Principe y mendigo
Principe y mendigo Por fin los hombres terminaron y se fueron, cerrando tras sí la puerta y llevándose la linterna. El tembloroso rey se encaminó hacia las mantas, tan rápidamente como se lo permitían las tinieblas. Las tomó, y, sin tropezar, llegó a tientas al pesebre. Con dos mantas se hizo una cama y luego se tapó con las dos restantes. A la sazón se sentía un monarca feliz, aunque las mantas eran viejas y delgadas, y no de mucho abrigo, y además exhalaban un penetrante olor caballuno que casi le ahogaba.
Aunque el rey estaba hambriento y helado, estaba al propio tiempo tan cansado y soñoliento que esto último empezó a conseguir ventaja sobre lo primero; y no tardó el niño en caer en un estado de semiinconsciencia.
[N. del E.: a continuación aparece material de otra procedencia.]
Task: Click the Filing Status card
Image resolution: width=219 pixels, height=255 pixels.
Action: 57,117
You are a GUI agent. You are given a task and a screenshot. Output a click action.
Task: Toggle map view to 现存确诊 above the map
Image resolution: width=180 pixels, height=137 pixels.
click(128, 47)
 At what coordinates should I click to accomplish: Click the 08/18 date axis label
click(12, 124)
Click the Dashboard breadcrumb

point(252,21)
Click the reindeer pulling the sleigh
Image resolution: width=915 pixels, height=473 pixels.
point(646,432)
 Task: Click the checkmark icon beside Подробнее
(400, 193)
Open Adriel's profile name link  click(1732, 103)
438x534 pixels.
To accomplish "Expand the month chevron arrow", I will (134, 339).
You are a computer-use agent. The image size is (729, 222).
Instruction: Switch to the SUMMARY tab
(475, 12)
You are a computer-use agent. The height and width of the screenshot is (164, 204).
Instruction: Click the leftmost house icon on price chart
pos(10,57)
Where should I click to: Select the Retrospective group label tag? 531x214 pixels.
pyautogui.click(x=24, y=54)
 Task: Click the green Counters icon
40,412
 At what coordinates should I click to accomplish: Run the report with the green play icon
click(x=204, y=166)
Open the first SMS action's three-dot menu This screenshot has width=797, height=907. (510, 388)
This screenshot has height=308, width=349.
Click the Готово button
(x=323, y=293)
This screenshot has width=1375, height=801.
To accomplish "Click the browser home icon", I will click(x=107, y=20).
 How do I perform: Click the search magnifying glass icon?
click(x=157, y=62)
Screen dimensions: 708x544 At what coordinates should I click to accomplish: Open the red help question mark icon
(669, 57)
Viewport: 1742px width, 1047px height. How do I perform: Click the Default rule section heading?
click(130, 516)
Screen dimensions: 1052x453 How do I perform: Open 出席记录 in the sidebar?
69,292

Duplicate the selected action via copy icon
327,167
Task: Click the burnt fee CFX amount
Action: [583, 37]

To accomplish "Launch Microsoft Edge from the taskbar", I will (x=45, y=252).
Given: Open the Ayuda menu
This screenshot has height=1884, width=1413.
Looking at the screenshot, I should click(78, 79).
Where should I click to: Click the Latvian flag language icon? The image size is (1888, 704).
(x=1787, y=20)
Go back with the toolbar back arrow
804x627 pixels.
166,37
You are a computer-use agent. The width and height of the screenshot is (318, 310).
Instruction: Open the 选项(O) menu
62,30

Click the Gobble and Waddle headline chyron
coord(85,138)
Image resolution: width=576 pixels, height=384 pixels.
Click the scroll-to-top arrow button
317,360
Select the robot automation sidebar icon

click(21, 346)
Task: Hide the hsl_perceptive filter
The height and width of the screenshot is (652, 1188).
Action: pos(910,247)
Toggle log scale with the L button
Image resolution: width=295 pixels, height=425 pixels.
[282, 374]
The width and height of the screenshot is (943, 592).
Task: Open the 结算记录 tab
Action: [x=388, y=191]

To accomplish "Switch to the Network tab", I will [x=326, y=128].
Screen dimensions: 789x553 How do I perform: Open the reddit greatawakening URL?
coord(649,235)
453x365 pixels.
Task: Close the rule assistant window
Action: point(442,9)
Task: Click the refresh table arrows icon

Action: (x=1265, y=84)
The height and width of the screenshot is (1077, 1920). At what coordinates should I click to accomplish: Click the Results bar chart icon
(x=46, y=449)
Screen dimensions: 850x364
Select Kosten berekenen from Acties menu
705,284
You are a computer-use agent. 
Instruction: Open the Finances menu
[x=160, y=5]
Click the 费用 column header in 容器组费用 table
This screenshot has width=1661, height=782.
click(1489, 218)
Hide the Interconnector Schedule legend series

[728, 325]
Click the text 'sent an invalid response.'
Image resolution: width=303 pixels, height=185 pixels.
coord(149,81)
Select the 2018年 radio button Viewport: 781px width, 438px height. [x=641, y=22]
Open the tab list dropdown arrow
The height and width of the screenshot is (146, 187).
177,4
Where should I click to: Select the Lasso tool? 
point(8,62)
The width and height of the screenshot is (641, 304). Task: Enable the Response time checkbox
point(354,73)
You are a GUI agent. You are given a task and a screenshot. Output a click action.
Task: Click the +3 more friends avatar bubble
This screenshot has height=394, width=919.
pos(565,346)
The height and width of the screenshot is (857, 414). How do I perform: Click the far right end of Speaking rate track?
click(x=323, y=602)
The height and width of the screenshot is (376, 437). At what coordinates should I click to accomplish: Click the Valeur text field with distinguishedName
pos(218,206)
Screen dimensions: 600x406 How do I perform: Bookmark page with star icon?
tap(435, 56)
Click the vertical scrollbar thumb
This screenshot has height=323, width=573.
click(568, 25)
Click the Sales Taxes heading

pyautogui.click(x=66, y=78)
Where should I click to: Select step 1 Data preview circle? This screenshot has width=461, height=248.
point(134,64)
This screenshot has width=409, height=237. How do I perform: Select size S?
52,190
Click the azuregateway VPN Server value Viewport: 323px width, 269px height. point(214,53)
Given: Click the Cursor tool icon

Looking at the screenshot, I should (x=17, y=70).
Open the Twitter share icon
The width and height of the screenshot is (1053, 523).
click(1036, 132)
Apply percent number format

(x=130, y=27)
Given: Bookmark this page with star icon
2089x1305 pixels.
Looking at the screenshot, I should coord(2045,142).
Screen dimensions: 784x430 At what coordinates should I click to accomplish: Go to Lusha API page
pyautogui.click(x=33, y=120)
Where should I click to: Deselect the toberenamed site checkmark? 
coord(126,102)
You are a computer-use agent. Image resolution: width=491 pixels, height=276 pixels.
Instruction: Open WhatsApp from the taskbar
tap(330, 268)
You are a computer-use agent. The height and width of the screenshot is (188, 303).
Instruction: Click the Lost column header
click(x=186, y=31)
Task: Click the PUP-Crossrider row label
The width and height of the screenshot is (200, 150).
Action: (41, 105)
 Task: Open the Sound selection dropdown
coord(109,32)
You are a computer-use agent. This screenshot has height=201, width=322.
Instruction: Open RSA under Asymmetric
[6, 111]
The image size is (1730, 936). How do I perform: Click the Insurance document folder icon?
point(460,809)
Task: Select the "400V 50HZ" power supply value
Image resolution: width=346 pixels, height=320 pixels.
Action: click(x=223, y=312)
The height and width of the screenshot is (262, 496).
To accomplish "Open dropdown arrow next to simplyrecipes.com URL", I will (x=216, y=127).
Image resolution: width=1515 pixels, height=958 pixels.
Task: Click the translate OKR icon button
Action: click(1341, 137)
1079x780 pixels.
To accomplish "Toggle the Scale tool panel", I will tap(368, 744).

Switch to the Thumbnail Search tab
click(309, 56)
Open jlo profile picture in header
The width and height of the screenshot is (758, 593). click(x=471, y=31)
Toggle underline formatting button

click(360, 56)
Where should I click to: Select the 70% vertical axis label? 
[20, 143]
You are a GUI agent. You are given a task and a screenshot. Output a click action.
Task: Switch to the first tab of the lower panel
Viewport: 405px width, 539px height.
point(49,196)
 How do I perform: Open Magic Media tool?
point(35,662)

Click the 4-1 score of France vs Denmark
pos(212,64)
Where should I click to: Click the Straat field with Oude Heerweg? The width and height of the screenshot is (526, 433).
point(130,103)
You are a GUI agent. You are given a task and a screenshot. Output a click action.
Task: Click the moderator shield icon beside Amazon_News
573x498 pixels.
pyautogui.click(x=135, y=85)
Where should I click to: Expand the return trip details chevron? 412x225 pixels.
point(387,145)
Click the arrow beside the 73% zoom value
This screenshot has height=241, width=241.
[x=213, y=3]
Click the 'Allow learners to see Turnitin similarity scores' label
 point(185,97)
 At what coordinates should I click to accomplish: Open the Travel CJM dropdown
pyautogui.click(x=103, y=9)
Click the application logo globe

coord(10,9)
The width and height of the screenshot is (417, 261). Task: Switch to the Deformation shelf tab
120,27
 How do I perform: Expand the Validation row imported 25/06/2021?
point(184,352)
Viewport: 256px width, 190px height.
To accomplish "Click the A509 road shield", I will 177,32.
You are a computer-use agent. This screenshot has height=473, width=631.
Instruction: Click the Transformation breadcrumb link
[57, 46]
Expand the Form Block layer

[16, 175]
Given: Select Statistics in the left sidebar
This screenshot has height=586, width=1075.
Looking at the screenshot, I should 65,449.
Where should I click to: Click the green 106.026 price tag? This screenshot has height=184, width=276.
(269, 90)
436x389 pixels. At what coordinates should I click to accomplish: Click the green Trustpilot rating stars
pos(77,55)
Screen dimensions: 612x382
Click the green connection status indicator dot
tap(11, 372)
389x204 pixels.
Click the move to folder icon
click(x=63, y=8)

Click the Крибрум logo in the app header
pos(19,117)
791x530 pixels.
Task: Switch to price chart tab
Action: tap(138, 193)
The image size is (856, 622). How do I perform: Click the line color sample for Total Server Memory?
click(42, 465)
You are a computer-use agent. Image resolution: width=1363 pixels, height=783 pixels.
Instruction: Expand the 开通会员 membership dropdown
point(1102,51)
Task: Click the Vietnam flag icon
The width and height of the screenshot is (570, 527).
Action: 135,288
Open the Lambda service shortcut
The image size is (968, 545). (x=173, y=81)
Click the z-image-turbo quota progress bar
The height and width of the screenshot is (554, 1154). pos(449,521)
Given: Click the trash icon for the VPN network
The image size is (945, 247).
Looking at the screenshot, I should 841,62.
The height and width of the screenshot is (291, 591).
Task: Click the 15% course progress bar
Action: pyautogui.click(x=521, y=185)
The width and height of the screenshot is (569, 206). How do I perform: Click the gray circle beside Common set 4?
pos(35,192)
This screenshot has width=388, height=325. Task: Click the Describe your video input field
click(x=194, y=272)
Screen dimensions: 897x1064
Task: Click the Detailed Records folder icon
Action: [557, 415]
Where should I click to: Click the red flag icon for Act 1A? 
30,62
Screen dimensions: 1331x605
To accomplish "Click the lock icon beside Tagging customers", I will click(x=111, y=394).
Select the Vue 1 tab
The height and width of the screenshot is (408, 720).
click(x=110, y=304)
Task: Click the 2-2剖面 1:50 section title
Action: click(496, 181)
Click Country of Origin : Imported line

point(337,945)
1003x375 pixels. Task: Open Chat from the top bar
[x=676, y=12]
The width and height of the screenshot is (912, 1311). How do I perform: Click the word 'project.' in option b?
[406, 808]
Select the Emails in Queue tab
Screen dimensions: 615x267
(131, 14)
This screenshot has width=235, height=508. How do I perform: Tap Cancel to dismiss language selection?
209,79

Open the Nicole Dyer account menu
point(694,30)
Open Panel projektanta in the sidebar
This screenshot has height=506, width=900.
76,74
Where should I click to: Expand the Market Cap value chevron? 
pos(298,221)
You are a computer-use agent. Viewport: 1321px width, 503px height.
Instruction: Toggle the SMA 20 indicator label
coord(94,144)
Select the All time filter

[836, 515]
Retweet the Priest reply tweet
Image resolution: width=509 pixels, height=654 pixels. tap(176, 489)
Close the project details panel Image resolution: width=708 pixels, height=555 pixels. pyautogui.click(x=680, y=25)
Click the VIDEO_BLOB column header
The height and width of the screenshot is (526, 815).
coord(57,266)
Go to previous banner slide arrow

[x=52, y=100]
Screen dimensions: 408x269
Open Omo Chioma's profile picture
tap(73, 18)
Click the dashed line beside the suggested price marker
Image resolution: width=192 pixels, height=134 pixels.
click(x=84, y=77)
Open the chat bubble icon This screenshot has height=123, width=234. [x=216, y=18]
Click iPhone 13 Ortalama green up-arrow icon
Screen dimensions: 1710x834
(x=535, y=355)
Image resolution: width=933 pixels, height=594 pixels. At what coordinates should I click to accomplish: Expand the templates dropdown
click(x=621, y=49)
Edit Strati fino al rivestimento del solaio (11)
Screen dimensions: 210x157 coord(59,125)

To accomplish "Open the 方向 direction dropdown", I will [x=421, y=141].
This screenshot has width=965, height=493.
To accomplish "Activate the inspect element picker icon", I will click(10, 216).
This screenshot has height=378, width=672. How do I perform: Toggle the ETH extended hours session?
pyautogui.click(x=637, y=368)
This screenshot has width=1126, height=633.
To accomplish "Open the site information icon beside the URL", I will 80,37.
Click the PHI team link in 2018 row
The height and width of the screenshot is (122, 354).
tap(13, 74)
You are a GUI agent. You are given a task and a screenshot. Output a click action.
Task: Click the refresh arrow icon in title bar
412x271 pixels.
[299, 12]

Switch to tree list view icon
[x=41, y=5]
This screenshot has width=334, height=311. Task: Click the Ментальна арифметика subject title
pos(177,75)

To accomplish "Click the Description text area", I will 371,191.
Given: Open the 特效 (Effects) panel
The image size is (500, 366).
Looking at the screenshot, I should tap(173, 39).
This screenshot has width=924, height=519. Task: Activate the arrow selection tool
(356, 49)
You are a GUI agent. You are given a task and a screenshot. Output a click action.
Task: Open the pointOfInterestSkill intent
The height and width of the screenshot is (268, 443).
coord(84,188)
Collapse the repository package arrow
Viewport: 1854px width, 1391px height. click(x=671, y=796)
Entonces, cuando estaba a punto de perder por completo de vista este mundo, sintió que algo lo tocaba. Despertóse del todo al instante, jadeando para tomar aliento. El gélido horror de aquel misterioso contacto a oscuras casi suspendió los latidos de su corazón. Quedose inmóvil, escuchó sin respirar apenas, pero nada se movió y no sintió el menor ruido. Siguió el rey escuchando y esperó unos instantes, que le parecieron eternos; pero todo siguió quieto y en silencio. Así volvió al fin el niño a caer en la somnolencia, pero de pronto sintió el mismo misterioso contacto. Era siniestro; aquel leve toque de una presencia silenciosa e invisible, y llenó al niño de fatídicos temores.